**PROBLEM**.
The result should be every line in the data below that carries the string "computer".

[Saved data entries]
----
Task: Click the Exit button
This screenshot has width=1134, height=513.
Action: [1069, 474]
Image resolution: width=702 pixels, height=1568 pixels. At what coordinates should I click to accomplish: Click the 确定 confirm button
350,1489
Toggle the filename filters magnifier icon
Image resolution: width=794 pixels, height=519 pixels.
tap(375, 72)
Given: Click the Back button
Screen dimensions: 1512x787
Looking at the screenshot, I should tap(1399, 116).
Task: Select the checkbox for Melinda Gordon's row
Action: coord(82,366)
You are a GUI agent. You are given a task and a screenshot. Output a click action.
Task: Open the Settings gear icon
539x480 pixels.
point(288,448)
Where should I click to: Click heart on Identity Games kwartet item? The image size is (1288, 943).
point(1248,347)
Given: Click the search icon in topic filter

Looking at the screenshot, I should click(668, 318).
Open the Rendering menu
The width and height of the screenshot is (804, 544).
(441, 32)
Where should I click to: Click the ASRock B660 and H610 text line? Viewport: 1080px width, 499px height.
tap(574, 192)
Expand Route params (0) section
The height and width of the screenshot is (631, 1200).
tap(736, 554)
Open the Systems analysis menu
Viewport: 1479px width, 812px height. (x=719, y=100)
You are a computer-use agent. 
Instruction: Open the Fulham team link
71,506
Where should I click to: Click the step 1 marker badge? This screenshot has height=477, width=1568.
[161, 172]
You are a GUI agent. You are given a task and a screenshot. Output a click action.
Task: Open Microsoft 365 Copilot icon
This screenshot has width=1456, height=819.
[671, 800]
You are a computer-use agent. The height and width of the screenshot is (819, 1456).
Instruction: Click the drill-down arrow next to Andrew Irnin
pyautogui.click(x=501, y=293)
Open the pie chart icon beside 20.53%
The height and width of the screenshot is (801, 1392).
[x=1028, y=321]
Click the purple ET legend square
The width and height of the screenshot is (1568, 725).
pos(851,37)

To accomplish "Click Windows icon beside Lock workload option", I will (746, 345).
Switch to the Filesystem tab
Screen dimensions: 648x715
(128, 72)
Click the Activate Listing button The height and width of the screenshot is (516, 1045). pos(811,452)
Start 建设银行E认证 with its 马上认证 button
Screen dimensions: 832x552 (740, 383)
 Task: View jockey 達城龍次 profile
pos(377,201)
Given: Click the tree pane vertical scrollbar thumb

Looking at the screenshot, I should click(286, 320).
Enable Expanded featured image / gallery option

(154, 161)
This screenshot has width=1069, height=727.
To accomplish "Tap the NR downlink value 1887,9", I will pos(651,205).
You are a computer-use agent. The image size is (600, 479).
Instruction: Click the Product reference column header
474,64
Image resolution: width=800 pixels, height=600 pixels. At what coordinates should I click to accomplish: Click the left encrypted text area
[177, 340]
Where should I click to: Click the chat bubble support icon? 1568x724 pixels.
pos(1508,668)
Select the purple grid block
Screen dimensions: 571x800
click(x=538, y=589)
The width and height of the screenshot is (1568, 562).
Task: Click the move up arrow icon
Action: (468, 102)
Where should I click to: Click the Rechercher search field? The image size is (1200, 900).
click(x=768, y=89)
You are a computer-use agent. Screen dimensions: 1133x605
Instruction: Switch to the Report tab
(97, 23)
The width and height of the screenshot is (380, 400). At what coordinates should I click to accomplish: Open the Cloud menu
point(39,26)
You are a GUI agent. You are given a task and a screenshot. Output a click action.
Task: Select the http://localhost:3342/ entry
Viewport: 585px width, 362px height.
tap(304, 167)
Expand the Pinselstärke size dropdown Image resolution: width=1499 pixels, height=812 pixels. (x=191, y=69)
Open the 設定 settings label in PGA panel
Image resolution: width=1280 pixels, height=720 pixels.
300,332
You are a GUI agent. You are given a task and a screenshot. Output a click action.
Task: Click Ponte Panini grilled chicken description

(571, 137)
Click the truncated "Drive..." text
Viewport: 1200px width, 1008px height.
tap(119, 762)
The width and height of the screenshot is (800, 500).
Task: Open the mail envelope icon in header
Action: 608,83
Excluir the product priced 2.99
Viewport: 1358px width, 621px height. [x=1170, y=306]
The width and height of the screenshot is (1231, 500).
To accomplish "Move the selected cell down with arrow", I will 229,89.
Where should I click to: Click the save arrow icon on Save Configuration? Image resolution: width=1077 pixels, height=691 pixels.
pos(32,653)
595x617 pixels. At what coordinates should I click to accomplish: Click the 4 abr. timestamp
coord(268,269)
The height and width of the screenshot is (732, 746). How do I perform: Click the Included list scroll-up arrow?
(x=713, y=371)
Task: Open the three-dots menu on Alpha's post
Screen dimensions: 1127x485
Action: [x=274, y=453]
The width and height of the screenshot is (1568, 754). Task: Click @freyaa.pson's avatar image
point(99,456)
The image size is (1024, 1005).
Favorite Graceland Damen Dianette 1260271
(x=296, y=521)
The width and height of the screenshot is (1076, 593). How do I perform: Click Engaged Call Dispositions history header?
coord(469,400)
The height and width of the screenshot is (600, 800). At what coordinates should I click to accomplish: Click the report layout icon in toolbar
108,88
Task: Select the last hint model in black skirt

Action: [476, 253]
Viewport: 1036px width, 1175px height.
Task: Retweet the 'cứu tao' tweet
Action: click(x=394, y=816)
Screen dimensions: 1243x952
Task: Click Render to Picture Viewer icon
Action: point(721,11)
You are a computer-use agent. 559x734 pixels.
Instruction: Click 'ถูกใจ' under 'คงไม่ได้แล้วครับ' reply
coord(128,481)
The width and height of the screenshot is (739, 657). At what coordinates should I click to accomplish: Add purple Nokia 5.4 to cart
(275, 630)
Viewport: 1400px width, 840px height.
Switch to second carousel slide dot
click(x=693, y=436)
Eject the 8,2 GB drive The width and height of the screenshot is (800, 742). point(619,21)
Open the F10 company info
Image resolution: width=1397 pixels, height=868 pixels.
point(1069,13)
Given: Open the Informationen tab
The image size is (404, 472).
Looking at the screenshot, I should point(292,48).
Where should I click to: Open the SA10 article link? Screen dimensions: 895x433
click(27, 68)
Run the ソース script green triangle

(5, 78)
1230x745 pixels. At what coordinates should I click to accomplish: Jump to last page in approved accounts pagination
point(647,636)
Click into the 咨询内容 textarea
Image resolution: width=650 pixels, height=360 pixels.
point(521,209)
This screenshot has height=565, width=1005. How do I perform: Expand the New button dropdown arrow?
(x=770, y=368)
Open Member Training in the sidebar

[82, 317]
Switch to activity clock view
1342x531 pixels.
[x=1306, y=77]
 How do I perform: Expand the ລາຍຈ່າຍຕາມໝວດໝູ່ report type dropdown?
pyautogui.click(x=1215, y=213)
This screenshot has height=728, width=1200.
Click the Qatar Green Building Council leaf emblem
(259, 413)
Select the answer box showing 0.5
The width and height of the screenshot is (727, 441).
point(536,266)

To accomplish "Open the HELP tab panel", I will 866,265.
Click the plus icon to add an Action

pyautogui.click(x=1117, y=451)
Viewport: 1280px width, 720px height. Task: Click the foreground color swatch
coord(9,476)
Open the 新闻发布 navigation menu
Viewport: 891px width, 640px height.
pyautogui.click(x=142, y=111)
----
**THE ANSWER**.
You are a computer-use agent. 
You are a computer-use agent. The height and width of the screenshot is (819, 1456).
You are a computer-use agent. The image size is (600, 479).
You are a computer-use agent. Screen dimensions: 1133x605
You are a computer-use agent. 559x734 pixels.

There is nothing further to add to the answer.